### Material shown
□ □ □ □ □ □ □

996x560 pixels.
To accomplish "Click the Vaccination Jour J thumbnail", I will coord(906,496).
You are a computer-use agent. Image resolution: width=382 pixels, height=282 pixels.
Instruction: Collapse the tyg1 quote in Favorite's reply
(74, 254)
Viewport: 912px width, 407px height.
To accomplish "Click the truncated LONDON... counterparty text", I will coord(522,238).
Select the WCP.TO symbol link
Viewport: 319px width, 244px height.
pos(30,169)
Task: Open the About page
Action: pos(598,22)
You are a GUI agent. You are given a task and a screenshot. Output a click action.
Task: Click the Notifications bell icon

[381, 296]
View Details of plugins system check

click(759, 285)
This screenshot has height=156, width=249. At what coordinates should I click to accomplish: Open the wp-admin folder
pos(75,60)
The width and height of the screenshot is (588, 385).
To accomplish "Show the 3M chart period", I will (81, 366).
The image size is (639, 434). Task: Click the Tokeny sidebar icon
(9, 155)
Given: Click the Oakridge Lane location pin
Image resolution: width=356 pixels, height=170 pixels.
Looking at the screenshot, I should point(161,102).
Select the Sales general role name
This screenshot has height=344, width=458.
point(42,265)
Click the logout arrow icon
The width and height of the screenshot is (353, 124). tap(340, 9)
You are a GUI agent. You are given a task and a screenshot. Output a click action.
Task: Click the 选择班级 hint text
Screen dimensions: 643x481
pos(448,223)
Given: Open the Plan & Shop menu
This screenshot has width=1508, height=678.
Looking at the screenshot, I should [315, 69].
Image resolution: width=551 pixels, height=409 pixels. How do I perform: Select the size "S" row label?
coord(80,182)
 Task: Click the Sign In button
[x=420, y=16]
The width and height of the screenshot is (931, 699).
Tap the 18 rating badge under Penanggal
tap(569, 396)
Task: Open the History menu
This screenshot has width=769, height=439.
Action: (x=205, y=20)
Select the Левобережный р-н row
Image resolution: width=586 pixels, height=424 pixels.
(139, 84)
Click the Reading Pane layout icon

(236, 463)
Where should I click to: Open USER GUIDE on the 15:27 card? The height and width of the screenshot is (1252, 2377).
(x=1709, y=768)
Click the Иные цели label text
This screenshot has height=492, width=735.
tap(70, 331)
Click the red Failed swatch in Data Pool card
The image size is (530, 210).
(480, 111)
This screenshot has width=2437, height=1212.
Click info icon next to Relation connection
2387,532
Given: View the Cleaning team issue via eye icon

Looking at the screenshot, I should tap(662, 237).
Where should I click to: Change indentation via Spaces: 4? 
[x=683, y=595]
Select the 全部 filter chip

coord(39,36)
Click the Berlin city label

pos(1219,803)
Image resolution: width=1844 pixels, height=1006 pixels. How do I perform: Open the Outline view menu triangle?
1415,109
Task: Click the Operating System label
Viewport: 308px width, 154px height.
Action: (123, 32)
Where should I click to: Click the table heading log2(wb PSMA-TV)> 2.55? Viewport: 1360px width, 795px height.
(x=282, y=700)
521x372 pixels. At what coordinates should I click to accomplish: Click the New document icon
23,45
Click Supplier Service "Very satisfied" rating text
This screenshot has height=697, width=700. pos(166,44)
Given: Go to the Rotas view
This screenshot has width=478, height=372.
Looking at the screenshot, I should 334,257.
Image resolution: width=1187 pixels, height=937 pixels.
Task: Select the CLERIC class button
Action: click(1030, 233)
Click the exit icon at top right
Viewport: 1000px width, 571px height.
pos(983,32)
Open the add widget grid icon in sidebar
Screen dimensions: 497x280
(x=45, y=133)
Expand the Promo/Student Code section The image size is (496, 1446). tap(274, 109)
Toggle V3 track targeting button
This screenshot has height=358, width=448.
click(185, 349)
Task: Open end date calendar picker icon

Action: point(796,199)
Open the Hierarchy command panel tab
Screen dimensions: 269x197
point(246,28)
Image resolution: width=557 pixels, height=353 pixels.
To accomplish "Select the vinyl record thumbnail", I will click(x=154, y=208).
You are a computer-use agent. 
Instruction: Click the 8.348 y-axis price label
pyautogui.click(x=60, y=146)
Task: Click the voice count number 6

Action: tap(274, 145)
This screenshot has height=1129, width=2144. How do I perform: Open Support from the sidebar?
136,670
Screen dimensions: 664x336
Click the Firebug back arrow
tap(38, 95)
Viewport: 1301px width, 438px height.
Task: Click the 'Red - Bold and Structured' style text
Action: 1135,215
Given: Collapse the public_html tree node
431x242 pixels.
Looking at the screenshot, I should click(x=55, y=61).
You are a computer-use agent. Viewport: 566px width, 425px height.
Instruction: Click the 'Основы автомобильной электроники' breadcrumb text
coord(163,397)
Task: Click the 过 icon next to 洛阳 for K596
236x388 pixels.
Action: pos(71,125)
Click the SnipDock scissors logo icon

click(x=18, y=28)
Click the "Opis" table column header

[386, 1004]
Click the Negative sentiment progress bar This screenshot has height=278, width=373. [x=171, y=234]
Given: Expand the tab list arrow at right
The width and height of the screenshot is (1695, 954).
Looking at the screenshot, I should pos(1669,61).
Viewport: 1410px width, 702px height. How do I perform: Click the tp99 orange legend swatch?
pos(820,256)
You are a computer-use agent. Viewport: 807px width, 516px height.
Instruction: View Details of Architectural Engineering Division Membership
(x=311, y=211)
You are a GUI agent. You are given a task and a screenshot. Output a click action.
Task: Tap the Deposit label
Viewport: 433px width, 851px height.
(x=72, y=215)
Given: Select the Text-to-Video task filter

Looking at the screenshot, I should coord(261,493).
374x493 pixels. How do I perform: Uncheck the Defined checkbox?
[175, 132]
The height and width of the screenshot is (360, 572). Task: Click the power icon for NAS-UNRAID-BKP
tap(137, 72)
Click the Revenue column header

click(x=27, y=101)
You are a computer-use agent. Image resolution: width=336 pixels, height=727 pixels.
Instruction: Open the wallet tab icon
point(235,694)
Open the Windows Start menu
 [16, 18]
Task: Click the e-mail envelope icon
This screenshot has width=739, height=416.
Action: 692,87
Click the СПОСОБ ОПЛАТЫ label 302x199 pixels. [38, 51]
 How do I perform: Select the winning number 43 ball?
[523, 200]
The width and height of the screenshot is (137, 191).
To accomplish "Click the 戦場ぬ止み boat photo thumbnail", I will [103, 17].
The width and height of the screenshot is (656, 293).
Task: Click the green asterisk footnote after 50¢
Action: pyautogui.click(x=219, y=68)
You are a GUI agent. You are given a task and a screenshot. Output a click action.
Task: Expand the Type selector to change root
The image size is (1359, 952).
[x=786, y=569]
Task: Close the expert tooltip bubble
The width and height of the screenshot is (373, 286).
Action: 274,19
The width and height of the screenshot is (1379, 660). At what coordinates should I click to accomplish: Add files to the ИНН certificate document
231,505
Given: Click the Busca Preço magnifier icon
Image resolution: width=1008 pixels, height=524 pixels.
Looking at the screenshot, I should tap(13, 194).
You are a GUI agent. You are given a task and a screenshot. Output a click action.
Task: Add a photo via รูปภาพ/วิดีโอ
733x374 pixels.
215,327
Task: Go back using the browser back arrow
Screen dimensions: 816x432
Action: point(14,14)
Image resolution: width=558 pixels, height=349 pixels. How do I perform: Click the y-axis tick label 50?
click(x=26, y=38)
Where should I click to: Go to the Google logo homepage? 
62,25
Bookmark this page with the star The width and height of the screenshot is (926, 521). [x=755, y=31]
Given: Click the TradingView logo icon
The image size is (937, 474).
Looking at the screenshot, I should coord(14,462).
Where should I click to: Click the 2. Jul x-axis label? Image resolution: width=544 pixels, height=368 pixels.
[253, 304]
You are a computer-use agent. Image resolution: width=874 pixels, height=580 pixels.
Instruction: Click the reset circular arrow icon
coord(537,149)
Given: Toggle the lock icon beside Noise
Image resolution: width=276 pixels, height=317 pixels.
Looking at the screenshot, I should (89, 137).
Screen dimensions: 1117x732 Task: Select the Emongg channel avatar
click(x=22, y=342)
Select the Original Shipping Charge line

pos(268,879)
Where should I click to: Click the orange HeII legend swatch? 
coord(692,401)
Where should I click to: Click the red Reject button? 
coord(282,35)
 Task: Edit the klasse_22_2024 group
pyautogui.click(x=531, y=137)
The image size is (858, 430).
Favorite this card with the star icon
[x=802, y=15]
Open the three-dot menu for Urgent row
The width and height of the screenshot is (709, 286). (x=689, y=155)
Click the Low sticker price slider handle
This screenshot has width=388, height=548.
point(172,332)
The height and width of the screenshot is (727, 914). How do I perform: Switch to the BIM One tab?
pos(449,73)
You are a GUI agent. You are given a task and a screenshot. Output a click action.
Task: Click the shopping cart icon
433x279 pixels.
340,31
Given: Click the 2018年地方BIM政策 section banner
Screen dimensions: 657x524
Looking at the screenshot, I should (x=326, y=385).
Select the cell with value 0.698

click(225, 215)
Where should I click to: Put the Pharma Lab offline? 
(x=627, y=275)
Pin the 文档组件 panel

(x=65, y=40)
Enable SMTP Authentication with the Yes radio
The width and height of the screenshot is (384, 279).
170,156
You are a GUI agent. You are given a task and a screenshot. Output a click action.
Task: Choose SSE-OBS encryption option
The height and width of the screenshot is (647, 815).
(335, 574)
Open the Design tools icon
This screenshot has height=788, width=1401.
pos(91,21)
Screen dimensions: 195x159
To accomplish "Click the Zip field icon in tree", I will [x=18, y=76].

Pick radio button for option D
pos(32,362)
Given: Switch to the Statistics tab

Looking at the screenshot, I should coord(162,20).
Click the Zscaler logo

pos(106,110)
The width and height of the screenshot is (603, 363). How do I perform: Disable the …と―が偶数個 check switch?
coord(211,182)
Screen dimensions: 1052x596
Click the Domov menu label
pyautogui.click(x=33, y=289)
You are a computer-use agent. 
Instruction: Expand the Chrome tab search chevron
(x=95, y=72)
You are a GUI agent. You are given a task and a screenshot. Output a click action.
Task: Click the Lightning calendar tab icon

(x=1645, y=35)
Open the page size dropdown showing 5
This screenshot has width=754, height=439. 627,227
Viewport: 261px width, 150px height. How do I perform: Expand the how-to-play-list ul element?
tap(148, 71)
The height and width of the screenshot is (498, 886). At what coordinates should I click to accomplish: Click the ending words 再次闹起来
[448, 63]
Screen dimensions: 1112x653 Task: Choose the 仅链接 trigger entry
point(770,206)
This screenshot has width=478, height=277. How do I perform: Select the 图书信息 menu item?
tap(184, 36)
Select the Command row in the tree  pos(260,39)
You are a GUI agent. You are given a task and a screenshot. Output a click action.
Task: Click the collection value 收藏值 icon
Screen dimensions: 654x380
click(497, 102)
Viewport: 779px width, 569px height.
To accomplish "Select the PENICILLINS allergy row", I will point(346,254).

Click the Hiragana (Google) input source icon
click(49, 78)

□ □ □ □ □ □ □

### To be done
Reproduce the material from the line with "Click the Reading Pane layout icon" to the line with "[x=683, y=595]", keeping every line unchanged.

### Exercise response
Click the Reading Pane layout icon

(236, 463)
Where should I click to: Open USER GUIDE on the 15:27 card? The height and width of the screenshot is (1252, 2377).
(x=1709, y=768)
Click the Иные цели label text
This screenshot has height=492, width=735.
tap(70, 331)
Click the red Failed swatch in Data Pool card
The image size is (530, 210).
(480, 111)
This screenshot has width=2437, height=1212.
Click info icon next to Relation connection
2387,532
Given: View the Cleaning team issue via eye icon

Looking at the screenshot, I should tap(662, 237).
Where should I click to: Change indentation via Spaces: 4? 
[x=683, y=595]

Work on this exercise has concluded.